#### Aim of the exercise:
Restate, word for word and with no pictures, the stretch of lines in the data below that begins at the line with "Select the Axis Bank row label" and ends at the line with "You are a computer-use", inclusive.

------ Dataset excerpts

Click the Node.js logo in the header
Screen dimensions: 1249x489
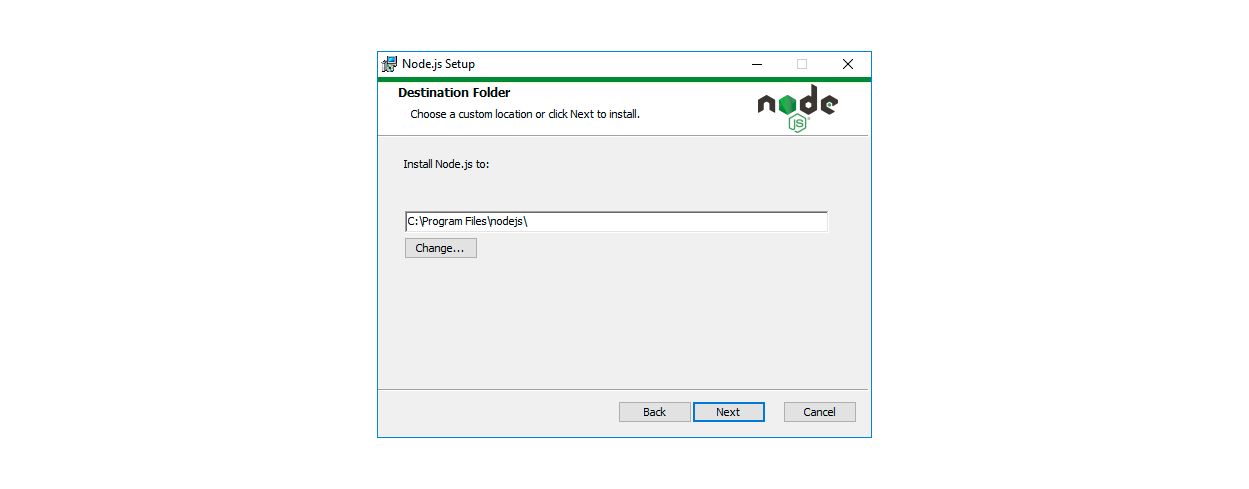pos(798,108)
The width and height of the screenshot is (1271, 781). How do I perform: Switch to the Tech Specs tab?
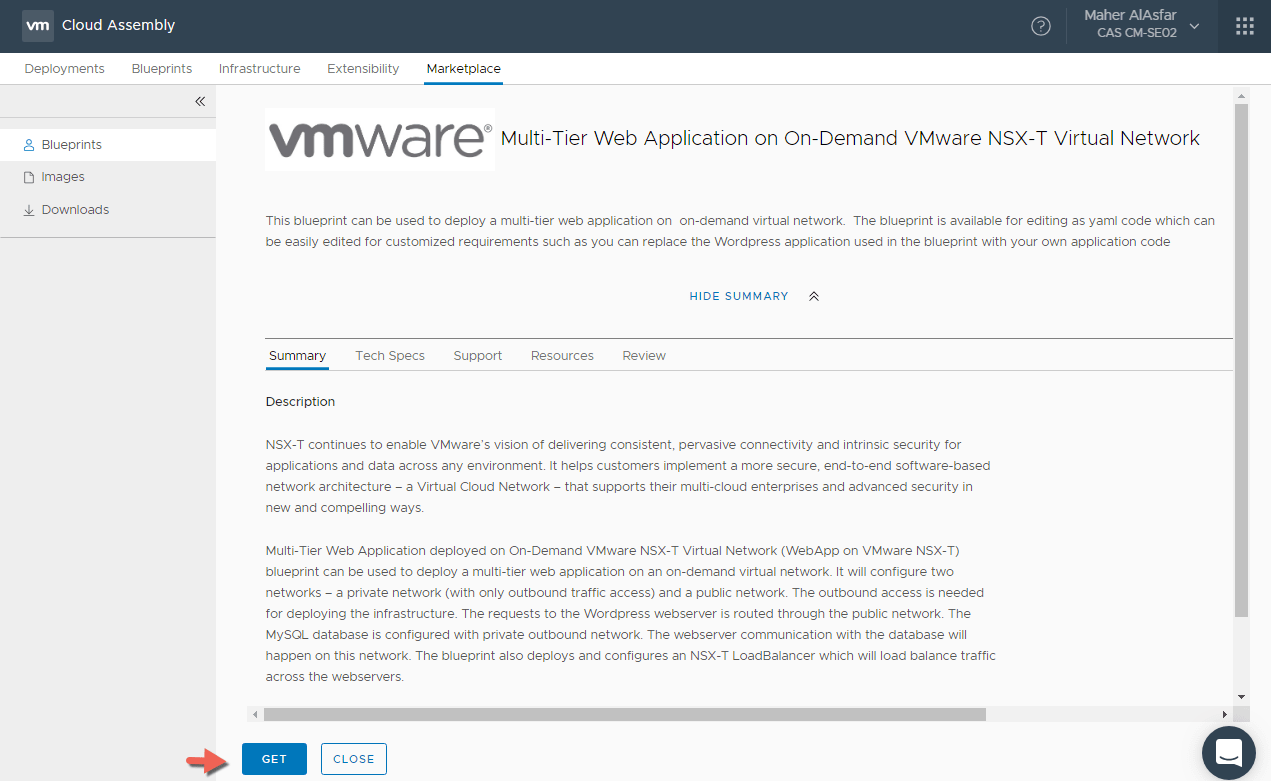[390, 356]

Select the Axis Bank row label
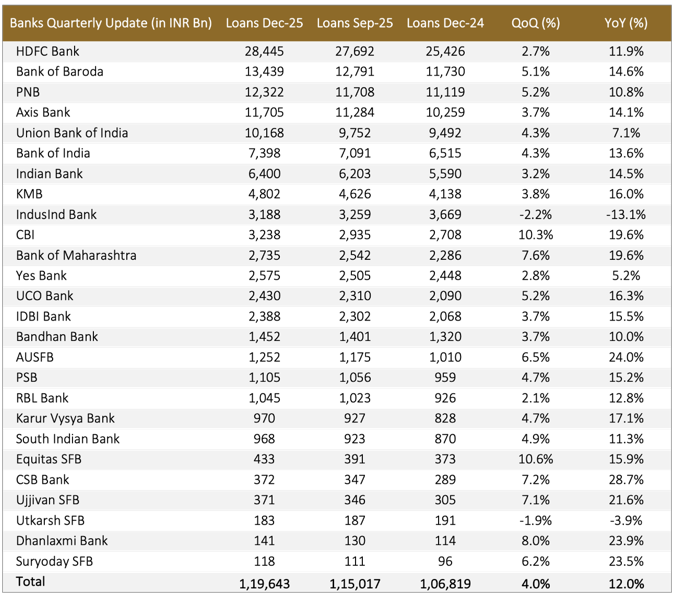click(44, 112)
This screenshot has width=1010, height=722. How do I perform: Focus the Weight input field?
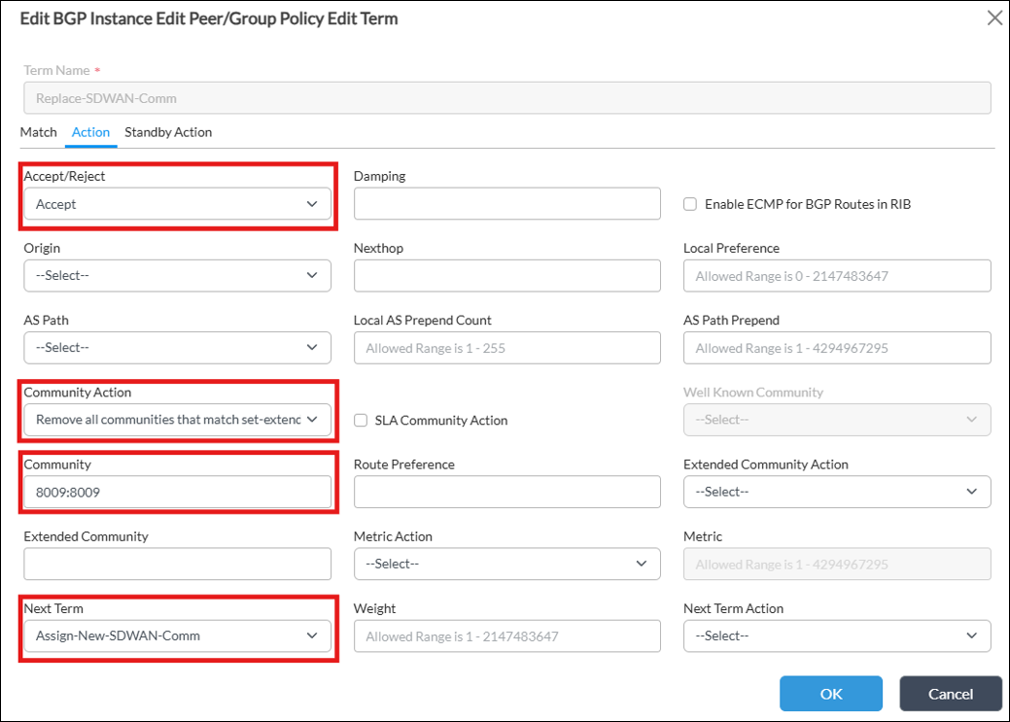click(x=507, y=636)
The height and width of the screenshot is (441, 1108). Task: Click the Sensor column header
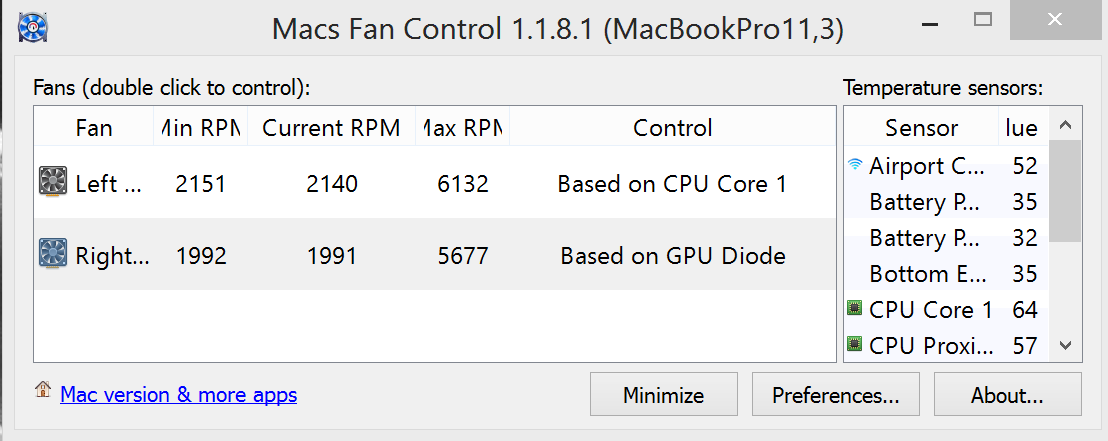[921, 127]
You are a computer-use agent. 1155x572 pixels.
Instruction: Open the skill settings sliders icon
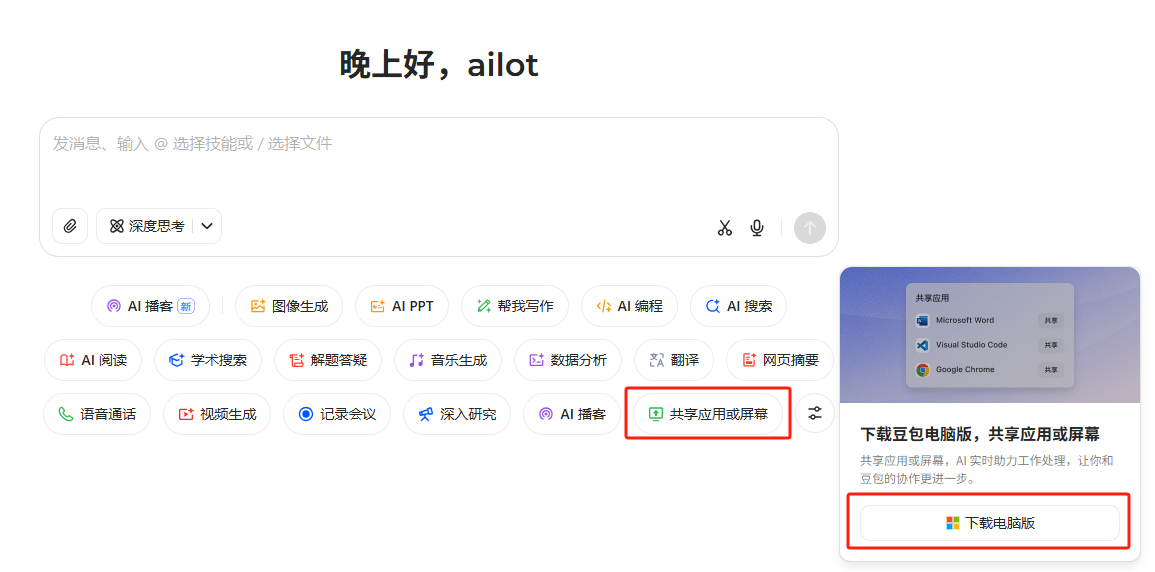click(815, 413)
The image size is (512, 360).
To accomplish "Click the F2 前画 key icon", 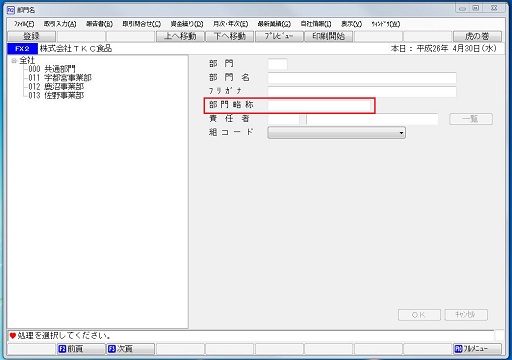I will coord(62,349).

------------

#### Final answer:
Select the Axis Bank row label
click(44, 112)
This screenshot has width=1010, height=722. How do I perform: Focus the Weight input field?
click(x=507, y=636)
The height and width of the screenshot is (441, 1108). Task: Click the Sensor column header
[921, 127]
You are a computer-use agent. 1155x572 pixels.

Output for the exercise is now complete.